Among the records, which lines hold the word "computer"? Pick them out.

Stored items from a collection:

== Segment start ==

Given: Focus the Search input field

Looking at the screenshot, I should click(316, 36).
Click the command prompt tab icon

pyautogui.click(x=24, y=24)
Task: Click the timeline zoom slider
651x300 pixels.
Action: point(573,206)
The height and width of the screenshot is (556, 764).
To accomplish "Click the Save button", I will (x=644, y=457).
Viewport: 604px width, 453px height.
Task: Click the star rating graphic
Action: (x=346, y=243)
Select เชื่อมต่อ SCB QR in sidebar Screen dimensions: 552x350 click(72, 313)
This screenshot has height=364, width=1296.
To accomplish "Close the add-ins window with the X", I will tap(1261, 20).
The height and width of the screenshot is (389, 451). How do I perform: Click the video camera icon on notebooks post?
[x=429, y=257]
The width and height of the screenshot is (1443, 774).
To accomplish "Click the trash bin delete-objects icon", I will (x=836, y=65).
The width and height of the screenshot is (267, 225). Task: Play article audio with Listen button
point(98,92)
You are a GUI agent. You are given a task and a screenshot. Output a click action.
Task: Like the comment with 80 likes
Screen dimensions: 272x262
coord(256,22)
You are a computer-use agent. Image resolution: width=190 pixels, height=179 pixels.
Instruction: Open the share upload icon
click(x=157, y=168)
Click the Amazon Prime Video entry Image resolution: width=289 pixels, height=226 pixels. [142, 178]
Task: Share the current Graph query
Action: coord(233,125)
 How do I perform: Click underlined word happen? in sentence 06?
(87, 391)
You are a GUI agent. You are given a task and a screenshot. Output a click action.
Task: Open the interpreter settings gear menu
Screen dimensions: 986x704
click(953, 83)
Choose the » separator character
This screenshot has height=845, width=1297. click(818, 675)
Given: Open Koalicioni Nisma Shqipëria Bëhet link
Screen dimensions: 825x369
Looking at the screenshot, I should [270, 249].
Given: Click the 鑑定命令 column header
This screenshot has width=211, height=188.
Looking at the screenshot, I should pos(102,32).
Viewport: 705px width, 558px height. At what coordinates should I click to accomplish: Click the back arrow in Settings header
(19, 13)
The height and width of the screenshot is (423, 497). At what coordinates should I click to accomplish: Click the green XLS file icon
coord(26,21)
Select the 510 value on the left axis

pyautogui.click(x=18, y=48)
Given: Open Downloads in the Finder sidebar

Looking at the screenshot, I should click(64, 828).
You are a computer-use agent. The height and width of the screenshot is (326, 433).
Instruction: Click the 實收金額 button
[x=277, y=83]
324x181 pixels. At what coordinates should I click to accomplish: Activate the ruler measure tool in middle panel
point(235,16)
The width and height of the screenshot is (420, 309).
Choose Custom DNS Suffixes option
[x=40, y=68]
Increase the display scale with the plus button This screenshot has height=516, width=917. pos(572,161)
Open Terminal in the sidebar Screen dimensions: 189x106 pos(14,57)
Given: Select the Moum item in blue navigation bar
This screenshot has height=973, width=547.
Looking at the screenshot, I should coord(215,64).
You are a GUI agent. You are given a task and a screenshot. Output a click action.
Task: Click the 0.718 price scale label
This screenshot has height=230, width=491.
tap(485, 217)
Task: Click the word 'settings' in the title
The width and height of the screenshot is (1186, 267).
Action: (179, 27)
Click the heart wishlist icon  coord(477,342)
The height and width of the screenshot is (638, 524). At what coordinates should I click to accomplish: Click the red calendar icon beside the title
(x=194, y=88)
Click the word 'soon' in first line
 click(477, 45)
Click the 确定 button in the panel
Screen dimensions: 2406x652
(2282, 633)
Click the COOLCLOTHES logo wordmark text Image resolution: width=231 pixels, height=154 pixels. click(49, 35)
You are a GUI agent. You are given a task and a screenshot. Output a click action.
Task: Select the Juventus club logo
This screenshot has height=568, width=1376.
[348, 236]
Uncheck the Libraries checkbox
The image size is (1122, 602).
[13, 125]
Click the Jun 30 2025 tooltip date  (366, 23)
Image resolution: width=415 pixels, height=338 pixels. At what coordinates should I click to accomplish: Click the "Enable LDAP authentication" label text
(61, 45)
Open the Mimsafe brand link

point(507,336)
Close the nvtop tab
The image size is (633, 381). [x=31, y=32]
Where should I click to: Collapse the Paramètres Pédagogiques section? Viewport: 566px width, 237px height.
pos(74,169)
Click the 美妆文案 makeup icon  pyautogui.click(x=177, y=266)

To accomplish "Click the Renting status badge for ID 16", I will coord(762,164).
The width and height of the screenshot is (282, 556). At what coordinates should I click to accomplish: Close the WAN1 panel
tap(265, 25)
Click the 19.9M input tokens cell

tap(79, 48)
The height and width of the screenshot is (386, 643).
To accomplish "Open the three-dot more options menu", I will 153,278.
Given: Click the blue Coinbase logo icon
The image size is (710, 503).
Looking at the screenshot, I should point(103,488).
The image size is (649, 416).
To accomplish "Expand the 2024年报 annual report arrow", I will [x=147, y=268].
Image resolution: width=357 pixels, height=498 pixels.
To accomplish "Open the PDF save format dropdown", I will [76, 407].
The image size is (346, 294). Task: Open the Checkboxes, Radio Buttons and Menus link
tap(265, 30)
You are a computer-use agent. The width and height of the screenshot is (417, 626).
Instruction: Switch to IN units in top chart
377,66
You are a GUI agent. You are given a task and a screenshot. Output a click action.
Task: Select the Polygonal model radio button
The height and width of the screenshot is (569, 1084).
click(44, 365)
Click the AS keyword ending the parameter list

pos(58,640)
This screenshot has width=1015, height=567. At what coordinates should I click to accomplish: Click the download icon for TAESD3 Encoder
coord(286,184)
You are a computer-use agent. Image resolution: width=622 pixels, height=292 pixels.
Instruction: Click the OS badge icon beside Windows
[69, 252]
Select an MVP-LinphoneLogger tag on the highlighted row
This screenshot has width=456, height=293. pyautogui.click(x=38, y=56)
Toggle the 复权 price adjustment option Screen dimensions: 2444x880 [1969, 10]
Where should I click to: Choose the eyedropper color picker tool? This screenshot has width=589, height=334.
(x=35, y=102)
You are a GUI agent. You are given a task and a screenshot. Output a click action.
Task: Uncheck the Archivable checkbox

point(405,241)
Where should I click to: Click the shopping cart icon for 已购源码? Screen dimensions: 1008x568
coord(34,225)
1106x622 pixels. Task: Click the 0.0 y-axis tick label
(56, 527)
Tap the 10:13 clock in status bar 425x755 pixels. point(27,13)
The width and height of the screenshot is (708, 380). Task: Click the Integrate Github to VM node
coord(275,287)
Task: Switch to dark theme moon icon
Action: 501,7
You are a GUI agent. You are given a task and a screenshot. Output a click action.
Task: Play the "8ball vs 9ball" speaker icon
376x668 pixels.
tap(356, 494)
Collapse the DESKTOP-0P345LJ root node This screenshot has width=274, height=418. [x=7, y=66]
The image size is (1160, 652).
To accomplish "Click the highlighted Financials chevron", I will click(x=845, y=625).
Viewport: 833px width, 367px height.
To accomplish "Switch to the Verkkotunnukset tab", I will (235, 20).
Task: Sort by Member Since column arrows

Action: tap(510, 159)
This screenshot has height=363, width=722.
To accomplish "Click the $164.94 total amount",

== Segment end ==

Your response:
You are a computer-use agent. Image resolution: width=190 pixels, height=179 pixels.
You are a computer-use agent. The height and width of the screenshot is (326, 433).
You are a computer-use agent. The width and height of the screenshot is (417, 626).
You are a computer-use agent. Image resolution: width=622 pixels, height=292 pixels.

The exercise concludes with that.